Le silence de Fleur Pellerin
Jeudi dernier, le Sénat français organisait un débat sur la protection des débats personnelles, où cette question s'est logiquement invitée au programme, par la voix de la sénatrice centristre Catherine Morin-Dessailly. Elle était justement l'auteur en mars dernier d'un rapport sur la perte de souveraineté de l'Europe en matière de données numériques, et a profité du débat pour étayer ses positions. "L'opportunité d'une plus grande implication de l'Union européenne dans la gouvernance de l'Internet mondial s'ouvre aujourd'hui, à la suite des révélations d'Edward Snowden sur l'espionnage d'internet par les États-Unis", a-t-elle assuré.
"L'Union européenne doit absolument profiter de ce qui vient de se passer à Montevideo pour réclamer, comme très récemment la présidente du Brésil, Dilma Rousseff, une gestion multilatérale de ce système d'attribution de noms de domaine. Désormais, la supervision des fonctions critiques de l'ICANN doit être confiée à une structure multilatérale collégiale".
Lors de sa réponse, la ministre de l'économie numérique Fleur Pellerin n'a pas repris la balle au bond. A Dubaï, la France avait fini par rallier la position des Etats-Unis en s'opposant à l'adoption d'un nouveau traité, et rien ne montre que le scandale PRISM a redistribué les cartes. Tout juste a-t-elle admis, au sujet de l'omniprésence des acteurs américains sur le web (Amazon, Google, Apple, Microsoft, Facebook, Yahoo…), qu'il était "effectivement très urgent de faire en sorte que nous puissions, par une action avisée et collective sur l'écosystème de l'économie numérique, créer des champions, des acteurs qui auront une taille mondiale et qui, eux, respecteront nos valeurs et nos réglementations".

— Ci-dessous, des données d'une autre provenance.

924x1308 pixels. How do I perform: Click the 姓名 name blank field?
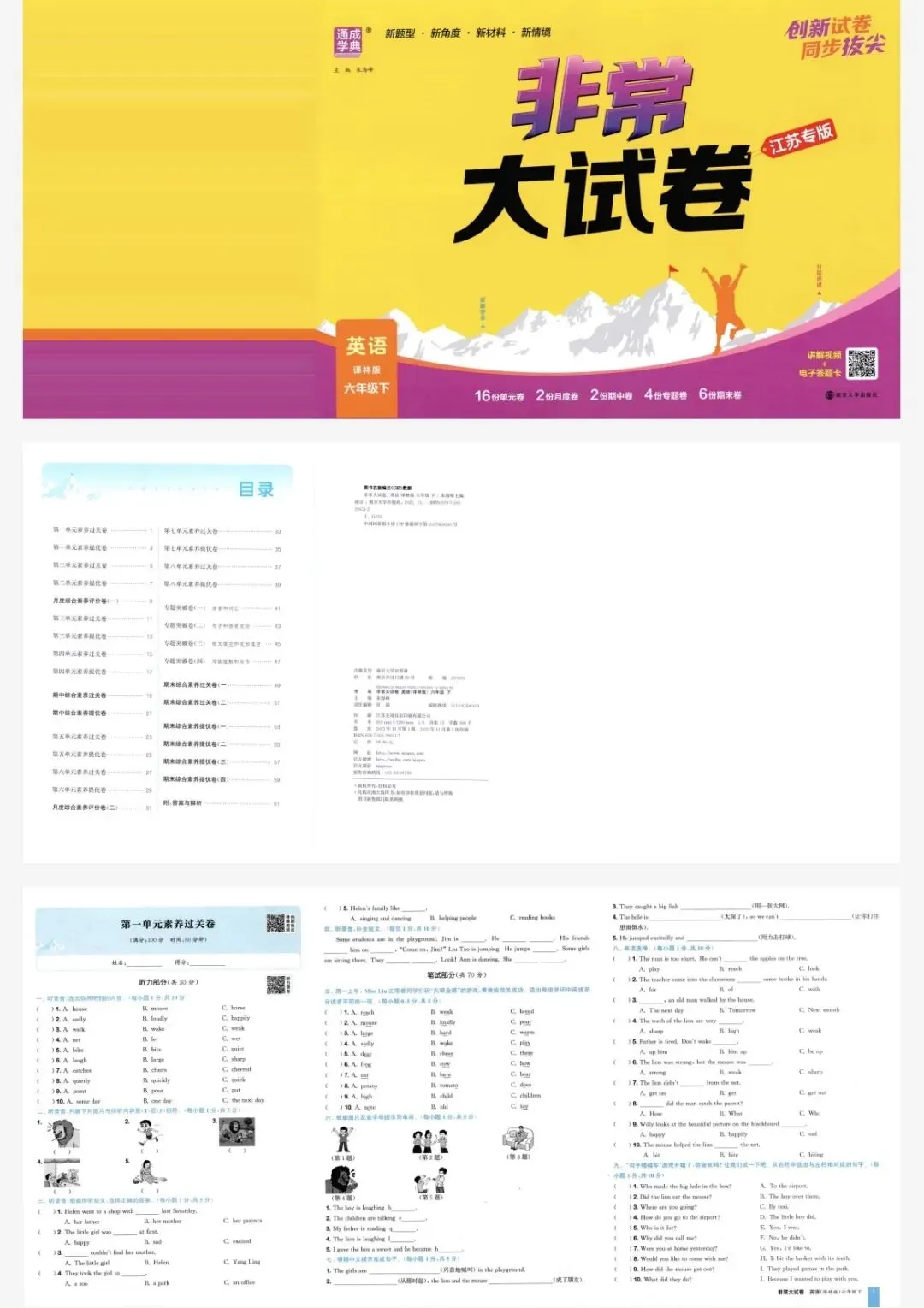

"La meilleure des batailles est bien celle-ci, selon moi : reconquérir une forme de souveraineté économique à travers l'émergence d'un véritable écosystème numérique européen", a-t-elle souligné. Mais Fleur Pellerin n'a rien dit sur l'espionnage étatique du web, et sur le contrôle réel ou fantasmé exercé par les Etats-Unis sur l'ICANN et les noms de domaine.